Matzeliger was born in Dutch Guiana, now Suriname. His father, Ernst Carel Matzeliger Jr. (1823–1864), was a third-generation Dutchman of German descent living in the Dutch Guiana capital city of Paramaribo. Ernst owned and operated the Colonial Shipworks that had been in his family for three generations. His mother was a house slave of African descent who lived on the plantation owned by his father for a time.

At age ten, Matzeliger was apprenticed in the Colonial Shipworks in Paramaribo, where he demonstrated a natural aptitude for machinery and mechanics. Matzeliger left Dutch Guiana at nineteen and worked as a mechanic on a Dutch East Indies merchant ship for several years before settling in Philadelphia, Pennsylvania, where he first learned the shoe trade. By 1877, he spoke adequate English (Dutch was his native tongue) and moved to Massachusetts to pursue his interest in the shoe industry. He eventually went to work at the Harney Brothers Shoe factory.

Matzeliger obtained a patent for his invention of an automated shoe-lasting machine in 1883. A skilled hand laster could produce fifty pairs of shoes in a ten-hour day, whereas Matzeliger's machine could produce between 150 and 700 pairs per day, cutting shoe prices across the nation by half.

** EXERCISE OBJECTIVE **
Transcribe everything from "At age ten, Matzeliger" down to "nation by half." in the text about Matzeliger.

** THE DATA **
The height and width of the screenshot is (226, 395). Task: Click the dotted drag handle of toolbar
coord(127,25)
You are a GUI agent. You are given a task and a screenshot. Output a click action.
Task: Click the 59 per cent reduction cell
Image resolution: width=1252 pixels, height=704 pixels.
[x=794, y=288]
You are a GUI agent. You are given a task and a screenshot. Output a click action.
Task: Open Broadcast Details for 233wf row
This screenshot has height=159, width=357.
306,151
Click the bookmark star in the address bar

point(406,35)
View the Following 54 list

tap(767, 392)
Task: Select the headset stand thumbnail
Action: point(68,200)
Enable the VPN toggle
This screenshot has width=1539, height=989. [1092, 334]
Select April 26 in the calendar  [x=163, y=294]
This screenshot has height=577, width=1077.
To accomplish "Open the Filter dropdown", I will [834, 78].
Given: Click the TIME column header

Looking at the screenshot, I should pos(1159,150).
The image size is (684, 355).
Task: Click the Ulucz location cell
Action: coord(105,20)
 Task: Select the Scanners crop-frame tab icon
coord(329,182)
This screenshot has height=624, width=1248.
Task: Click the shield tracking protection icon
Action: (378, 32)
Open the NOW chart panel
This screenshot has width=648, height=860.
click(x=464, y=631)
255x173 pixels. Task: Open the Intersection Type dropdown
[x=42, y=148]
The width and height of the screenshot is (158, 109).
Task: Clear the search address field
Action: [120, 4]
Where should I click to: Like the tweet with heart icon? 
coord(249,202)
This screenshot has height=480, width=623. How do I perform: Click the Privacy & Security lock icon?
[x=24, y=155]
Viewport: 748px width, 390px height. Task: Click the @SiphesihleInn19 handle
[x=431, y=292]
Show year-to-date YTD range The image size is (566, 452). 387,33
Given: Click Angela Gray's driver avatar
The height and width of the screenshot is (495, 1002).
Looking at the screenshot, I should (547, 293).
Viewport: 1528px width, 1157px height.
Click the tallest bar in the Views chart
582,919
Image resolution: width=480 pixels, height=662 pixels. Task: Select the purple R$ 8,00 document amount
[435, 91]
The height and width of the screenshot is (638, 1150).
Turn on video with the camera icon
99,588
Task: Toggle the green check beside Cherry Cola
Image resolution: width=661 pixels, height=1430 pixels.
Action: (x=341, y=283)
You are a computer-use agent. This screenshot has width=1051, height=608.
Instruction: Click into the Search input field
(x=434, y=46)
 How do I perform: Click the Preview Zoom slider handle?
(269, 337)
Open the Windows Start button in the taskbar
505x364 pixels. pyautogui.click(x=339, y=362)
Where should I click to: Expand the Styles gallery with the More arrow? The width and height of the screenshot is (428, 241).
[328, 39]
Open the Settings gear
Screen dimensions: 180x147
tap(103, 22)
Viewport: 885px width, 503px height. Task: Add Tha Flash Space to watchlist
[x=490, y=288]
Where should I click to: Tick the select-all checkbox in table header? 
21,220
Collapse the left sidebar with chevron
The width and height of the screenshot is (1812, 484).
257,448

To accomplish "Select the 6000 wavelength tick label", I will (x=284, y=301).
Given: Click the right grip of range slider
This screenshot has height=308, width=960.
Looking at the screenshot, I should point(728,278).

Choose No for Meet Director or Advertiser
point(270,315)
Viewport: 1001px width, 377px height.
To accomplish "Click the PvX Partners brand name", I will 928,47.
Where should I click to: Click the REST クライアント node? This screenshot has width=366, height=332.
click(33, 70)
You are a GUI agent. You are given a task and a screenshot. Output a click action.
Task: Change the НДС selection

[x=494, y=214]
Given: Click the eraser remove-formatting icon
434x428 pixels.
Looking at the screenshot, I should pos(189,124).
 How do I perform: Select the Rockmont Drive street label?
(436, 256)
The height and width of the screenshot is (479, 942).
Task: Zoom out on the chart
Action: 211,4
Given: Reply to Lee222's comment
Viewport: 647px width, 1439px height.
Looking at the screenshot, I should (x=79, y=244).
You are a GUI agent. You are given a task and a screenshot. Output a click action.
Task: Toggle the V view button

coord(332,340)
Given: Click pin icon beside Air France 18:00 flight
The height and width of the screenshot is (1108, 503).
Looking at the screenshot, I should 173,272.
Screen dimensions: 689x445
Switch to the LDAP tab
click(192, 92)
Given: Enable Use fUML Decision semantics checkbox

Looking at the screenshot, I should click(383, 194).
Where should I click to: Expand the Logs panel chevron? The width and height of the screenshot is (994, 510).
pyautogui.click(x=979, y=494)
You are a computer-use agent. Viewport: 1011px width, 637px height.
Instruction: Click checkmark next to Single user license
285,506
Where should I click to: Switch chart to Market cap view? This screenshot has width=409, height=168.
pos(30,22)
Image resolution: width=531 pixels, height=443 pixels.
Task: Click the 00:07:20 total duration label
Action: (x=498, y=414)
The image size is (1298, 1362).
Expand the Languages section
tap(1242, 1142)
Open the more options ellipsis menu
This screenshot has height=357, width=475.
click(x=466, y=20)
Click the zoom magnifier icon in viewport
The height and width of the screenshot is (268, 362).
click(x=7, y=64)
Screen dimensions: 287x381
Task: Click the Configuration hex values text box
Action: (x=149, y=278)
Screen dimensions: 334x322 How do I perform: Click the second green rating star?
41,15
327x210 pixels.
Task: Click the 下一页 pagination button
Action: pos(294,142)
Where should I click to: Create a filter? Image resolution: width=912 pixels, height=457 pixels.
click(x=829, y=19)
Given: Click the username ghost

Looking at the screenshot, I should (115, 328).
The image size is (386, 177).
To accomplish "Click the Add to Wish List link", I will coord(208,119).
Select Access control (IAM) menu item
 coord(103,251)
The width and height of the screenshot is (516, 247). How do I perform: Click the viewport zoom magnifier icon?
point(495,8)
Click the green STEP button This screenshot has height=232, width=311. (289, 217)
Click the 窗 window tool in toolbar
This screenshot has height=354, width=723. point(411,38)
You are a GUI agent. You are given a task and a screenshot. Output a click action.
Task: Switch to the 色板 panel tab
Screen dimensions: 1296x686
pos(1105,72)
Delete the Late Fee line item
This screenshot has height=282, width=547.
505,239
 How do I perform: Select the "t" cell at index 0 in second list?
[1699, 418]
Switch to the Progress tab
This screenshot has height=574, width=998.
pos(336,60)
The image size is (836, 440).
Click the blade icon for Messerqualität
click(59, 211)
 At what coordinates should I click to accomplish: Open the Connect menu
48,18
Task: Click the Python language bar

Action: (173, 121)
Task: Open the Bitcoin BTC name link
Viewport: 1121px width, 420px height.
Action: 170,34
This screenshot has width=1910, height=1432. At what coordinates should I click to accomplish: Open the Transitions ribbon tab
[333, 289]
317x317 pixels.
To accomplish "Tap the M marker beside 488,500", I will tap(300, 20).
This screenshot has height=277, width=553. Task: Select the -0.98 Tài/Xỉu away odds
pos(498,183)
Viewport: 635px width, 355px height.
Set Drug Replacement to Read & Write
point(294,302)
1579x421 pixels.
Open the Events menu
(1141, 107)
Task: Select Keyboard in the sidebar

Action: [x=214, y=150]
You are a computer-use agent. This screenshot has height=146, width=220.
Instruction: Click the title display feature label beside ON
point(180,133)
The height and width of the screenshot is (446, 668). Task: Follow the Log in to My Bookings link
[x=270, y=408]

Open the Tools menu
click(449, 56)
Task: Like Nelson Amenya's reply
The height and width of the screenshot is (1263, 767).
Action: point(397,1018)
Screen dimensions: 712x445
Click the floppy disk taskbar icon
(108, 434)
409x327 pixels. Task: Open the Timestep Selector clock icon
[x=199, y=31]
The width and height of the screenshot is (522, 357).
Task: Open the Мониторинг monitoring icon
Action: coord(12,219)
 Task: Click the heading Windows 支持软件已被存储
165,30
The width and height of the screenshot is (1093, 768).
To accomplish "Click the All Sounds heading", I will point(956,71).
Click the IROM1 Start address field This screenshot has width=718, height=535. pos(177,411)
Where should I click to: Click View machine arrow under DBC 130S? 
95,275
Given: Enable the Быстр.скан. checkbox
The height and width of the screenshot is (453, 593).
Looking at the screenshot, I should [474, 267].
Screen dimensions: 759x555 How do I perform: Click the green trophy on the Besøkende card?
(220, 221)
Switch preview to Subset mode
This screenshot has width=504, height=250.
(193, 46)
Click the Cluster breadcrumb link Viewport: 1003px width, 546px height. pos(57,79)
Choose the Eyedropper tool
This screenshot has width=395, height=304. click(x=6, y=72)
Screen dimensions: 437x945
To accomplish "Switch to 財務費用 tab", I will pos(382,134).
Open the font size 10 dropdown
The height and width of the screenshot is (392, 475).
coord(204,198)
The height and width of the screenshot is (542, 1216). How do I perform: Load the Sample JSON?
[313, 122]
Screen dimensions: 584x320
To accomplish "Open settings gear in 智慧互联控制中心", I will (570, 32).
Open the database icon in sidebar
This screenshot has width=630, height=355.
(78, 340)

** EXERCISE RESPONSE **
At age ten, Matzeliger was apprenticed in the Colonial Shipworks in Paramaribo, where he demonstrated a natural aptitude for machinery and mechanics. Matzeliger left Dutch Guiana at nineteen and worked as a mechanic on a Dutch East Indies merchant ship for several years before settling in Philadelphia, Pennsylvania, where he first learned the shoe trade. By 1877, he spoke adequate English (Dutch was his native tongue) and moved to Massachusetts to pursue his interest in the shoe industry. He eventually went to work at the Harney Brothers Shoe factory.

Matzeliger obtained a patent for his invention of an automated shoe-lasting machine in 1883. A skilled hand laster could produce fifty pairs of shoes in a ten-hour day, whereas Matzeliger's machine could produce between 150 and 700 pairs per day, cutting shoe prices across the nation by half.